*** Opening Raw data ***

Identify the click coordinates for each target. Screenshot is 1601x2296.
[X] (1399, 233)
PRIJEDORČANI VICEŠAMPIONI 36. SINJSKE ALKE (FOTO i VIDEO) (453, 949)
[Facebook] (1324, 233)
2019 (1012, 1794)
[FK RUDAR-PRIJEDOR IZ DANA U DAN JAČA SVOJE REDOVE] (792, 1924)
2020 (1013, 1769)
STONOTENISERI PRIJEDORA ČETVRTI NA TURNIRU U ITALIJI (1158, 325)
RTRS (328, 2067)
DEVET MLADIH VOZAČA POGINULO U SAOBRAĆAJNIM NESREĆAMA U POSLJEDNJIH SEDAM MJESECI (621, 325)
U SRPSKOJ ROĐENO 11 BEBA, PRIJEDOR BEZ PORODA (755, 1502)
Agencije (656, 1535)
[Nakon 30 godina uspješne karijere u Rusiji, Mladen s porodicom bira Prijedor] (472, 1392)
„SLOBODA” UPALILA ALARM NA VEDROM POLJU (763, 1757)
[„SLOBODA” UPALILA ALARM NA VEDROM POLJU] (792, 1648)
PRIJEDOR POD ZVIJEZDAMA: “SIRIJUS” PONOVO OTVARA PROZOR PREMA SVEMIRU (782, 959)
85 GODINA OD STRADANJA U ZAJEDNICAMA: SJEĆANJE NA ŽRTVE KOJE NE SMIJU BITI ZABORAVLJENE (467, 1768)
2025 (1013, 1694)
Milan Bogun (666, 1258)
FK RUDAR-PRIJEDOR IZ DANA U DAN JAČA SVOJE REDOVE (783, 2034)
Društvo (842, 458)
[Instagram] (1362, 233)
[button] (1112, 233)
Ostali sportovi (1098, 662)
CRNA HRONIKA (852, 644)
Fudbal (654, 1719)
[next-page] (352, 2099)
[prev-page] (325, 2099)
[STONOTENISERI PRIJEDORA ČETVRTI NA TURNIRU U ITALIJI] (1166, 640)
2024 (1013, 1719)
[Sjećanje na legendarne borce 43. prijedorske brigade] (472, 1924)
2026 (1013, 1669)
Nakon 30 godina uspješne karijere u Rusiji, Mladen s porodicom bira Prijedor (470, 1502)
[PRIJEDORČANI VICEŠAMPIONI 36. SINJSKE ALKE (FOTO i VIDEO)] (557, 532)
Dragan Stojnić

*** Closing Raw data ***

▶ **Problem requirements**
Copy exactly the lines of the listing above, beginning at the line with "Prijedor (470, 1502)" and ending at its final line; write out nothing else.

▶ **Response area**
Nakon 30 godina uspješne karijere u Rusiji, Mladen s porodicom bira Prijedor (470, 1502)
[PRIJEDORČANI VICEŠAMPIONI 36. SINJSKE ALKE (FOTO i VIDEO)] (557, 532)
Dragan Stojnić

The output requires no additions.